Two ways of obtaining Dynamic Mode Decomposition modes - are they equivalent?

Question

In this lecture prof. Kutz gives the Dynamic Mode Decomposition modes:

$\Phi = X' V_r \Sigma_r^{-1} W $

which are the eigenvectors of the linear propagator matrix. This results from splitting the full data matrix $X$ into $X' = X(:,2:\text{end})$ and $X_1 = X(:,1:\text{end}-1)$. $U_r$, $\Sigma_r$ and $V_r$ are matrices resulting from the SVD of the data matrix $X_1$ and rank-$r$ truncation afterwards. $W$ is the approximation to the eigenvectors of the linear propagator matrix.

However, in the textbook by prof. Kutz Data-driven modeling and scientific computation, this formula is given for the DMD modes:

$\Phi = U_r W$

and this is also the formulation that was originally given by Peter Schmid.

I don't see them being equivalent equations, but perhaps I overlook something. To my understanding, they would be equivalent if in the first equation we used the rank-$r$ approximation matrix $X_{1 r} \approx X_1$ instead of $X'$:

$X_{1 r} V_r \Sigma_r^{-1} W = U_r \Sigma_r V_r^T V_r \Sigma_r^{-1} W = U_r W$

since $V_r$ is both orthogonal and orthonormal, and $\Sigma_r$ is a diagonal matrix.

Could you please explain the logic/intuition behind both approaches and if and how these two approaches differ from each other?

Answer 1

There's two issues here. First, are we using X(:,2:end) or X(:,1:end−1)? I have no idea.

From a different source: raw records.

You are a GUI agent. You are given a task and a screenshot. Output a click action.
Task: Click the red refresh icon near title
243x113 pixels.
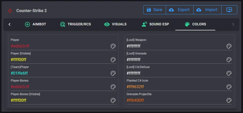(10, 11)
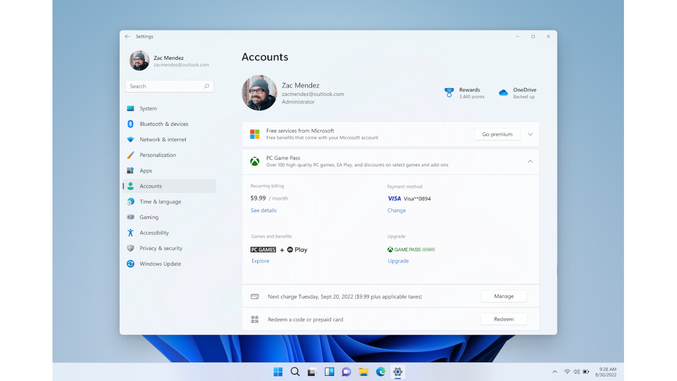Show hidden icons in the system tray
Screen dimensions: 677x381
tap(555, 371)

Second, are we using the rank r approximation or the full matrix? Turns out it doesn't matter. The missing bit is actually 0. Let $USV^T$ be the full SVD of $X_1$. Let $S_r$, $U_r$, and $V_r$ be identical to $S$, $U$, and $V$ except that columns $r+1$ and onwards are set to 0. So, $U_rS_rV_r^T$ is a truncated SVD, but the individual matrices all stay at their original (non-truncated) dimensions. This allows me to show how they interact with one another. Let $S_{r+1}$, $U_{r+1}$ and $V_{r+1}$ be the remainders: they equal $S$, $U$ and $V$ respectively but with the first $r$ columns set to 0. By looking back at the outer product form of the SVD:

$$\sum_r u_r s_r v_r^T$$

... you'll hopefully see that

$$X_1 = U_{r} S_{r}V_{r}^T + U_{r+1} S_{r+1}V_{r+1}^T= X_{1r} + U_{r+1} S_{r+1}V_{r+1}^T$$.

The key to seeing why

$$X_{1}V_{r} = X_{1r}V_{r}$$

is that the remainder term, ending in $V_{r+1}^T$, will completely cancel with $V_r$.